Task directions:
Transcribe exactly the lines from the one containing "You are a computer-use" through the end of the data, both included. Leave out pictures.

Data section:
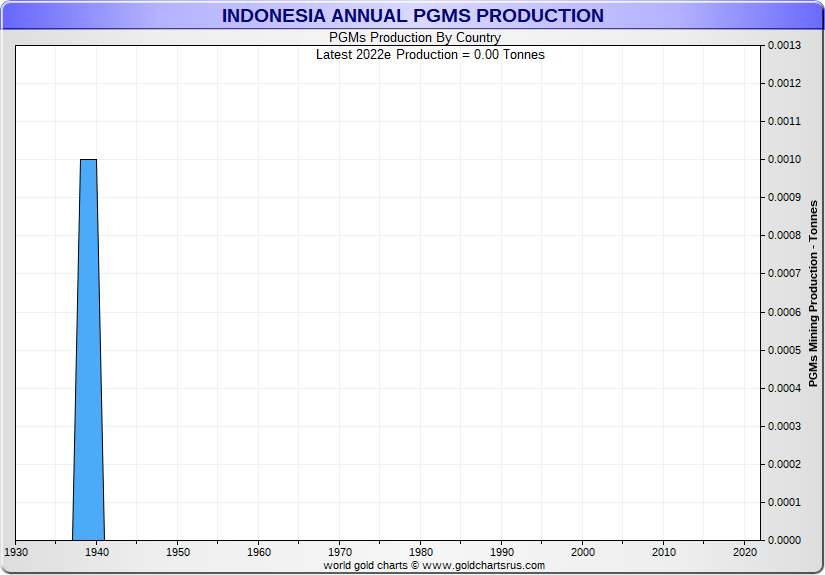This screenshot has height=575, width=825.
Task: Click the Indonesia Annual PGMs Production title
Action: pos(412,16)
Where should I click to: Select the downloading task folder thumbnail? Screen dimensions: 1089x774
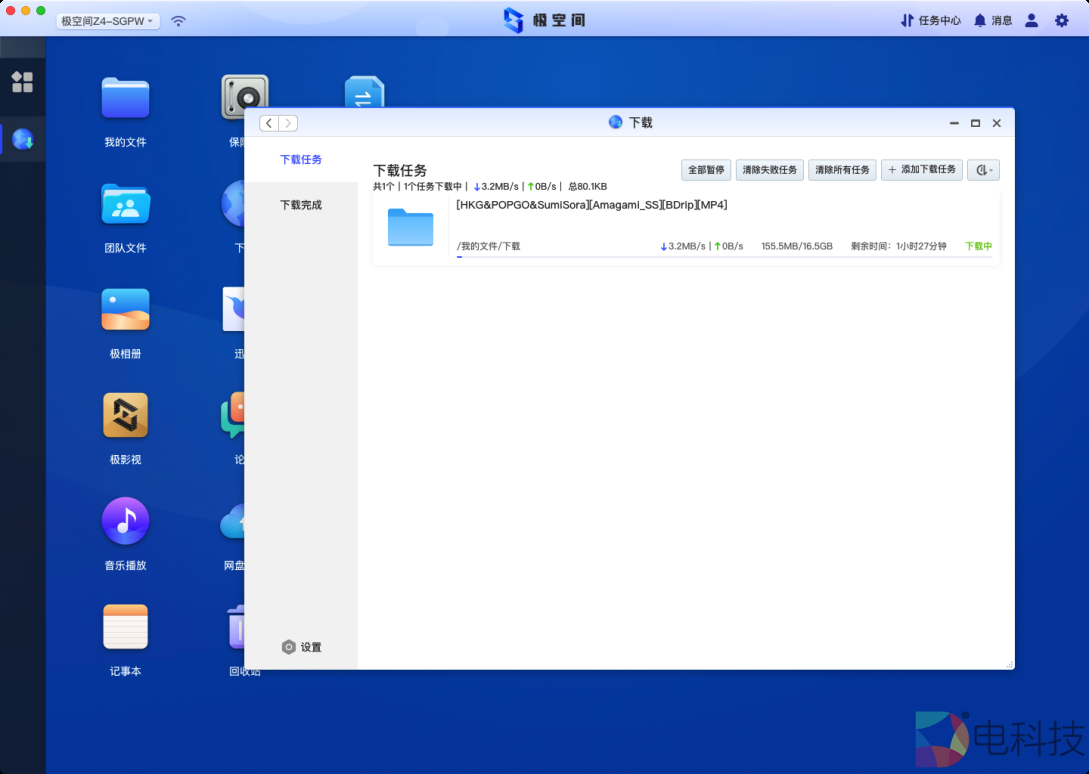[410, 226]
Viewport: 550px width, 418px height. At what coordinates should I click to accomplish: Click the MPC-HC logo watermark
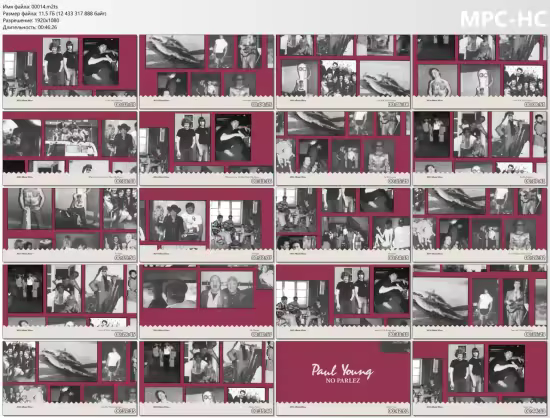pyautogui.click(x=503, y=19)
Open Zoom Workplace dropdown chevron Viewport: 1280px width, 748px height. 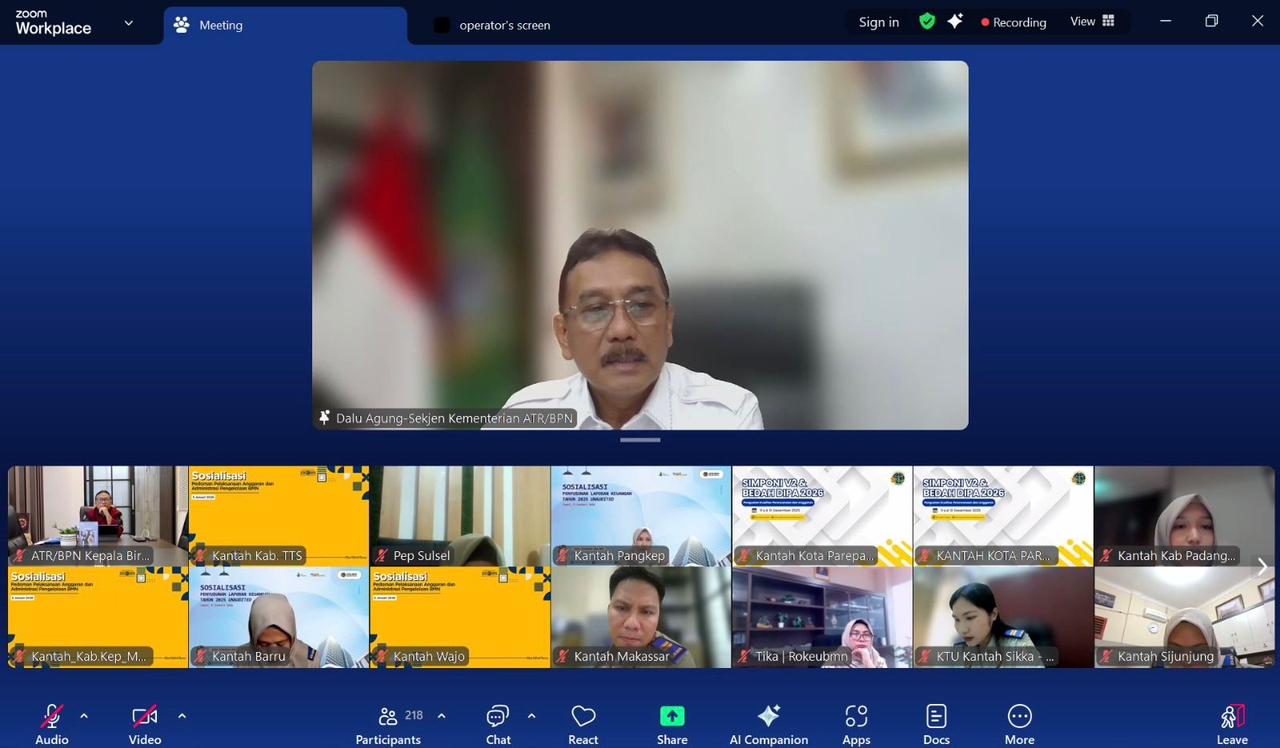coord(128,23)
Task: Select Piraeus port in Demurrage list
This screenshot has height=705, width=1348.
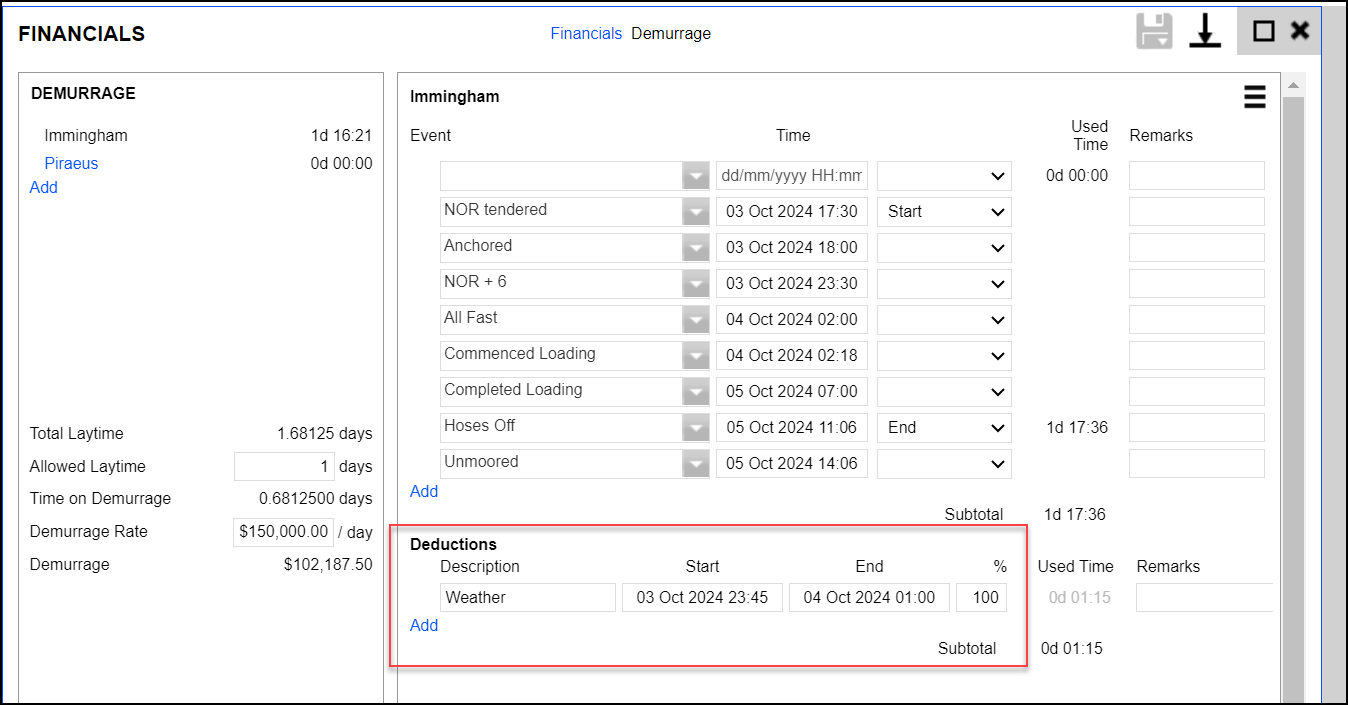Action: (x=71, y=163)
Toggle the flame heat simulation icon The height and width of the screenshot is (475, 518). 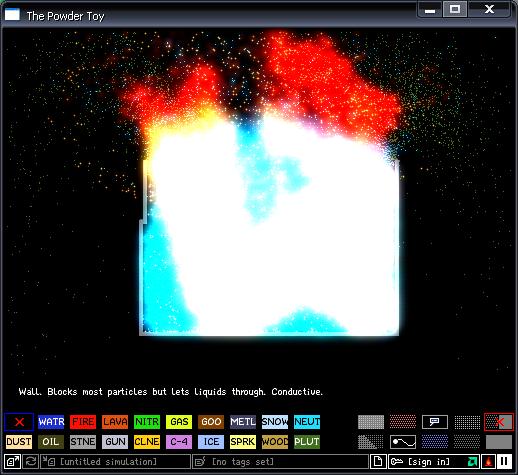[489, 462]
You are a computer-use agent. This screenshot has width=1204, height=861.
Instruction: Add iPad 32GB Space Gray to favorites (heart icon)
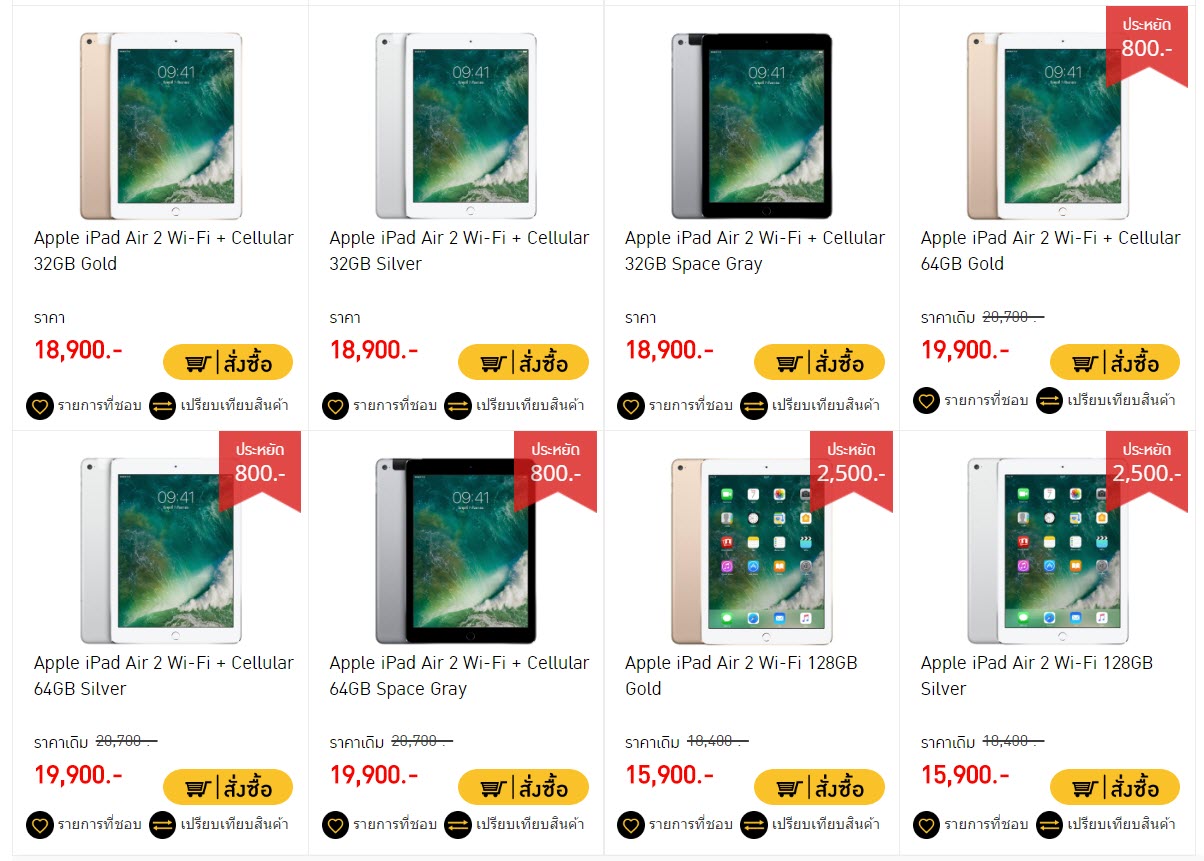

Exercise result:
You are a computer-use agent. This screenshot has width=1204, height=861.
Instruction: Add iPad 32GB Space Gray to favorites (heart icon)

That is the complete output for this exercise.